Problem details> When you reach the line containing "Where should I click to: Follow" in the entries below, please begin setting down lines exactly, stop only after the last one, and add nothing else.

_ _ _ _ _

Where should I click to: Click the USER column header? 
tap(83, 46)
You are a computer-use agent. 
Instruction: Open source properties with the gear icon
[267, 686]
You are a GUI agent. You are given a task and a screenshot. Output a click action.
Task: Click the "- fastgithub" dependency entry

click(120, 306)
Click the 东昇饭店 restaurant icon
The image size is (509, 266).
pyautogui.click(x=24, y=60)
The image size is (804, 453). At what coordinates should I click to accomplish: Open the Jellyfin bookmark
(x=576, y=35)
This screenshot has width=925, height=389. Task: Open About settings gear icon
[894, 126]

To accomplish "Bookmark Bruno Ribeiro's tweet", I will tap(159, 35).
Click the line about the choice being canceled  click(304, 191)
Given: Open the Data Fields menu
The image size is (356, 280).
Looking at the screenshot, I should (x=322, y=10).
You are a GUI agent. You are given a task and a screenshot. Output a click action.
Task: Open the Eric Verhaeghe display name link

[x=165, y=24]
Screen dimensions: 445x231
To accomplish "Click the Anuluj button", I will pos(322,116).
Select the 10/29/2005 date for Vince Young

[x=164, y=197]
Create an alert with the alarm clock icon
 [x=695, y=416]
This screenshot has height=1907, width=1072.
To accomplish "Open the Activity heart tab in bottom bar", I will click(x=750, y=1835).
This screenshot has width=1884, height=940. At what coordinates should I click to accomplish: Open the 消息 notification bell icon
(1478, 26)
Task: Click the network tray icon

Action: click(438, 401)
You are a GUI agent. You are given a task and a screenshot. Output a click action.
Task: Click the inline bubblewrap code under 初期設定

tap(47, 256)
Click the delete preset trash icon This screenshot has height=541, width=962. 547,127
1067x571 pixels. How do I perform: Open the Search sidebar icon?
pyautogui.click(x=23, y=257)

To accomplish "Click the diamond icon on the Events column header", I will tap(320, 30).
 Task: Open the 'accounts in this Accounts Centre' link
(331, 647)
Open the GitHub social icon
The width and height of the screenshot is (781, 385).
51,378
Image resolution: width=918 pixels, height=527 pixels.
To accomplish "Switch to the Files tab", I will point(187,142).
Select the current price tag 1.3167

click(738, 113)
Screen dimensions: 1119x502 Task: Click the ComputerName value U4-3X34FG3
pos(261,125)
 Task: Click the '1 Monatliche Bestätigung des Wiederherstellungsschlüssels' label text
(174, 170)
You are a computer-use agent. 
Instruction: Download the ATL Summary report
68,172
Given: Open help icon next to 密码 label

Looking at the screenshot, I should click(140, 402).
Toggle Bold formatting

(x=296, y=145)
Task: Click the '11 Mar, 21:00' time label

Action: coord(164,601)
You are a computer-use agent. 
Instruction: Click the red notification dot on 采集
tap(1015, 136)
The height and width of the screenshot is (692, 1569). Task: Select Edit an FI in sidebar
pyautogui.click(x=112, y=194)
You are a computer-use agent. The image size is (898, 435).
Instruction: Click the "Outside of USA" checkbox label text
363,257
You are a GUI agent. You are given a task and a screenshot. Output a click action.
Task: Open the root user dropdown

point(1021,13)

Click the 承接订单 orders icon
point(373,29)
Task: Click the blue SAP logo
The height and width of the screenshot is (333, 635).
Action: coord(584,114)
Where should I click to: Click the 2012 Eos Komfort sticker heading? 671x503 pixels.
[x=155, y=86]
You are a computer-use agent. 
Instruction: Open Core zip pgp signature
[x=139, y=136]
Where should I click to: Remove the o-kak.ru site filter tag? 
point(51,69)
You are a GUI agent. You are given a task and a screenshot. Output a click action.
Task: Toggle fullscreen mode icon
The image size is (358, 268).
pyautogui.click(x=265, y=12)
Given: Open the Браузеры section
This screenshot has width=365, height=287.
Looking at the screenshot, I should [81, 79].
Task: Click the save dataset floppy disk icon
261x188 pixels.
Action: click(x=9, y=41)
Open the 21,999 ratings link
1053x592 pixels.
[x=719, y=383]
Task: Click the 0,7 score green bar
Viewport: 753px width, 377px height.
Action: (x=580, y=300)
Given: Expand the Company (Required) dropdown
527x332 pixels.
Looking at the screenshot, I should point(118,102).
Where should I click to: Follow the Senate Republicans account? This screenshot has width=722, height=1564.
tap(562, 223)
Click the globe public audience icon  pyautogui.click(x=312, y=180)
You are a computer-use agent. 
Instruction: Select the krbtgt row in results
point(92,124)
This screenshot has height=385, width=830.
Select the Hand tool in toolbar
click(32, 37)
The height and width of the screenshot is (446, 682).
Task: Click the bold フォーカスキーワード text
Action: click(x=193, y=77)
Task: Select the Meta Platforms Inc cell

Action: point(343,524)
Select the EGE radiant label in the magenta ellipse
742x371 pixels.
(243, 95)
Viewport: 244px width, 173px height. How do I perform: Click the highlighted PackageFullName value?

_ _ _ _ _

Finished exercise>
Where should I click to: Follow the Senate Republicans account? This screenshot has width=722, height=1564.
tap(562, 223)
Click the globe public audience icon  pyautogui.click(x=312, y=180)
You are a computer-use agent. 
Instruction: Select the krbtgt row in results
point(92,124)
This screenshot has height=385, width=830.
Select the Hand tool in toolbar
click(32, 37)
The height and width of the screenshot is (446, 682).
Task: Click the bold フォーカスキーワード text
Action: click(x=193, y=77)
Task: Select the Meta Platforms Inc cell

Action: point(343,524)
Select the EGE radiant label in the magenta ellipse
742x371 pixels.
(243, 95)
Viewport: 244px width, 173px height. How do I perform: Click the highlighted PackageFullName value?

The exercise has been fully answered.